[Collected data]
= = = = = = =

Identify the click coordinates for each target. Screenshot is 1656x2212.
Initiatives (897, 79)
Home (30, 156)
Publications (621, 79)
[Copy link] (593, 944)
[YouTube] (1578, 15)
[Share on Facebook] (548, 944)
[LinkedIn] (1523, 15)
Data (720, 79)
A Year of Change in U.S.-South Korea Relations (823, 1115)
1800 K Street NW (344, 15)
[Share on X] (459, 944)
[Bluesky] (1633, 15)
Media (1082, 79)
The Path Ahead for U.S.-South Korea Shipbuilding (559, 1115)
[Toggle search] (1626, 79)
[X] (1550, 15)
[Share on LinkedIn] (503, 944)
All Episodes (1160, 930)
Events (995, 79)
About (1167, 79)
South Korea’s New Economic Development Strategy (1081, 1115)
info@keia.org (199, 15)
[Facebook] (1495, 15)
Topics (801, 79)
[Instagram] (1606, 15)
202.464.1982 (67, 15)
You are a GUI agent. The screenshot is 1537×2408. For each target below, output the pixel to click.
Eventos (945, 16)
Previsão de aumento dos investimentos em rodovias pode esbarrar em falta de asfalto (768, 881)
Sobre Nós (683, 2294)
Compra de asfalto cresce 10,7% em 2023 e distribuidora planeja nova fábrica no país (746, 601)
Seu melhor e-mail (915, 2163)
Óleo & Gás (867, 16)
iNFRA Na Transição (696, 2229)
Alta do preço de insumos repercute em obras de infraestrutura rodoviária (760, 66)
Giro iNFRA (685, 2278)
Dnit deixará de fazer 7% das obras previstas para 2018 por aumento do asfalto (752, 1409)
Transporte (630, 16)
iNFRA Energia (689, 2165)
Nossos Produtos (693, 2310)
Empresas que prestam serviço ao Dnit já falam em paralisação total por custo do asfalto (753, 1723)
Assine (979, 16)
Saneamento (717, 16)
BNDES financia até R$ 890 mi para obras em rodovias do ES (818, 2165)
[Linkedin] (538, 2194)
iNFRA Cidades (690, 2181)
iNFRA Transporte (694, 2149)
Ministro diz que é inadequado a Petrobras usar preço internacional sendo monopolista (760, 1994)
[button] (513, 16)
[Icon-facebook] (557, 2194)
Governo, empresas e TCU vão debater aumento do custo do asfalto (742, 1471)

= = = = = = =

Give back, exactly as written, the stretch from the line with "Publications (621, 79)" through the line with "Nossos Produtos (693, 2310)", and no other lines from the records above.

* [Worked solution]
Publications (621, 79)
[Copy link] (593, 944)
[YouTube] (1578, 15)
[Share on Facebook] (548, 944)
[LinkedIn] (1523, 15)
Data (720, 79)
A Year of Change in U.S.-South Korea Relations (823, 1115)
1800 K Street NW (344, 15)
[Share on X] (459, 944)
[Bluesky] (1633, 15)
Media (1082, 79)
The Path Ahead for U.S.-South Korea Shipbuilding (559, 1115)
[Toggle search] (1626, 79)
[X] (1550, 15)
[Share on LinkedIn] (503, 944)
All Episodes (1160, 930)
Events (995, 79)
About (1167, 79)
South Korea’s New Economic Development Strategy (1081, 1115)
info@keia.org (199, 15)
[Facebook] (1495, 15)
Topics (801, 79)
[Instagram] (1606, 15)
202.464.1982 (67, 15)
You are a GUI agent. The screenshot is 1537×2408. For each target below, output the pixel to click.
Eventos (945, 16)
Previsão de aumento dos investimentos em rodovias pode esbarrar em falta de asfalto (768, 881)
Sobre Nós (683, 2294)
Compra de asfalto cresce 10,7% em 2023 e distribuidora planeja nova fábrica no país (746, 601)
Seu melhor e-mail (915, 2163)
Óleo & Gás (867, 16)
iNFRA Na Transição (696, 2229)
Alta do preço de insumos repercute em obras de infraestrutura rodoviária (760, 66)
Giro iNFRA (685, 2278)
Dnit deixará de fazer 7% das obras previstas para 2018 por aumento do asfalto (752, 1409)
Transporte (630, 16)
iNFRA Energia (689, 2165)
Nossos Produtos (693, 2310)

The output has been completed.